• **Records contained in a dataset**:
+===+
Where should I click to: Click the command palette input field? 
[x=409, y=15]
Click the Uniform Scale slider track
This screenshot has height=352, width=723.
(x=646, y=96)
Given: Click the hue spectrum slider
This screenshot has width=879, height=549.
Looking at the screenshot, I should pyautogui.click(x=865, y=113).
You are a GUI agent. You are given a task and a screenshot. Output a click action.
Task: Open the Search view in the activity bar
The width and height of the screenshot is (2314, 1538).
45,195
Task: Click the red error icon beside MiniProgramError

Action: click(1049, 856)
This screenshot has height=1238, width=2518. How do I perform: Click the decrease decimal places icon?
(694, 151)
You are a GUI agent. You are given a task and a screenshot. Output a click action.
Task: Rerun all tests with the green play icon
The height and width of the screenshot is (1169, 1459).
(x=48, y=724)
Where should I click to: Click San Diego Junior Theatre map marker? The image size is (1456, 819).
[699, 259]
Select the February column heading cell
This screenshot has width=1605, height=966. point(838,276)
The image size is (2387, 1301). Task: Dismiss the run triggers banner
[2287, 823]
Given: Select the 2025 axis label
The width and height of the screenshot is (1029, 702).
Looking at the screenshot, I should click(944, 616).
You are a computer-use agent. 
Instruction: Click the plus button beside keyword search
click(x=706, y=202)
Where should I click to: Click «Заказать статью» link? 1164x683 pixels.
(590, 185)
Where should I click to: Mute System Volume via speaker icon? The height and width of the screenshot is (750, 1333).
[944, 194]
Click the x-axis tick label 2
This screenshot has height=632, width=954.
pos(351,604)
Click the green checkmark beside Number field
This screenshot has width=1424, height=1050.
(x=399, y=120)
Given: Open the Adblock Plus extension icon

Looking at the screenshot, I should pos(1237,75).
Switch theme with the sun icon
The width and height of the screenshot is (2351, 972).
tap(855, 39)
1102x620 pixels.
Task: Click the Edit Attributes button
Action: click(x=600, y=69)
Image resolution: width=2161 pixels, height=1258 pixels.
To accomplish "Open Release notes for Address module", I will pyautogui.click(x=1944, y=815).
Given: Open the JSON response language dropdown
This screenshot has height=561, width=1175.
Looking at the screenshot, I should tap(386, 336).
+===+
• **Aim of the task**: Copy out the data shown above in full. Match it exactly.

• **Result for this exercise**:
Where should I click to: Click the command palette input field? 
[x=409, y=15]
Click the Uniform Scale slider track
This screenshot has height=352, width=723.
(x=646, y=96)
Given: Click the hue spectrum slider
This screenshot has width=879, height=549.
Looking at the screenshot, I should pyautogui.click(x=865, y=113).
You are a GUI agent. You are given a task and a screenshot. Output a click action.
Task: Open the Search view in the activity bar
The width and height of the screenshot is (2314, 1538).
45,195
Task: Click the red error icon beside MiniProgramError

Action: click(1049, 856)
This screenshot has height=1238, width=2518. How do I perform: Click the decrease decimal places icon?
(694, 151)
You are a GUI agent. You are given a task and a screenshot. Output a click action.
Task: Rerun all tests with the green play icon
The height and width of the screenshot is (1169, 1459).
(x=48, y=724)
Where should I click to: Click San Diego Junior Theatre map marker? The image size is (1456, 819).
[699, 259]
Select the February column heading cell
This screenshot has width=1605, height=966. point(838,276)
The image size is (2387, 1301). Task: Dismiss the run triggers banner
[2287, 823]
Given: Select the 2025 axis label
The width and height of the screenshot is (1029, 702).
Looking at the screenshot, I should click(944, 616).
You are a computer-use agent. 
Instruction: Click the plus button beside keyword search
click(x=706, y=202)
Where should I click to: Click «Заказать статью» link? 1164x683 pixels.
(590, 185)
Where should I click to: Mute System Volume via speaker icon? The height and width of the screenshot is (750, 1333).
[944, 194]
Click the x-axis tick label 2
This screenshot has height=632, width=954.
pos(351,604)
Click the green checkmark beside Number field
This screenshot has width=1424, height=1050.
(x=399, y=120)
Given: Open the Adblock Plus extension icon

Looking at the screenshot, I should pos(1237,75).
Switch theme with the sun icon
The width and height of the screenshot is (2351, 972).
tap(855, 39)
1102x620 pixels.
Task: Click the Edit Attributes button
Action: click(x=600, y=69)
Image resolution: width=2161 pixels, height=1258 pixels.
To accomplish "Open Release notes for Address module", I will pyautogui.click(x=1944, y=815).
Given: Open the JSON response language dropdown
This screenshot has height=561, width=1175.
Looking at the screenshot, I should tap(386, 336).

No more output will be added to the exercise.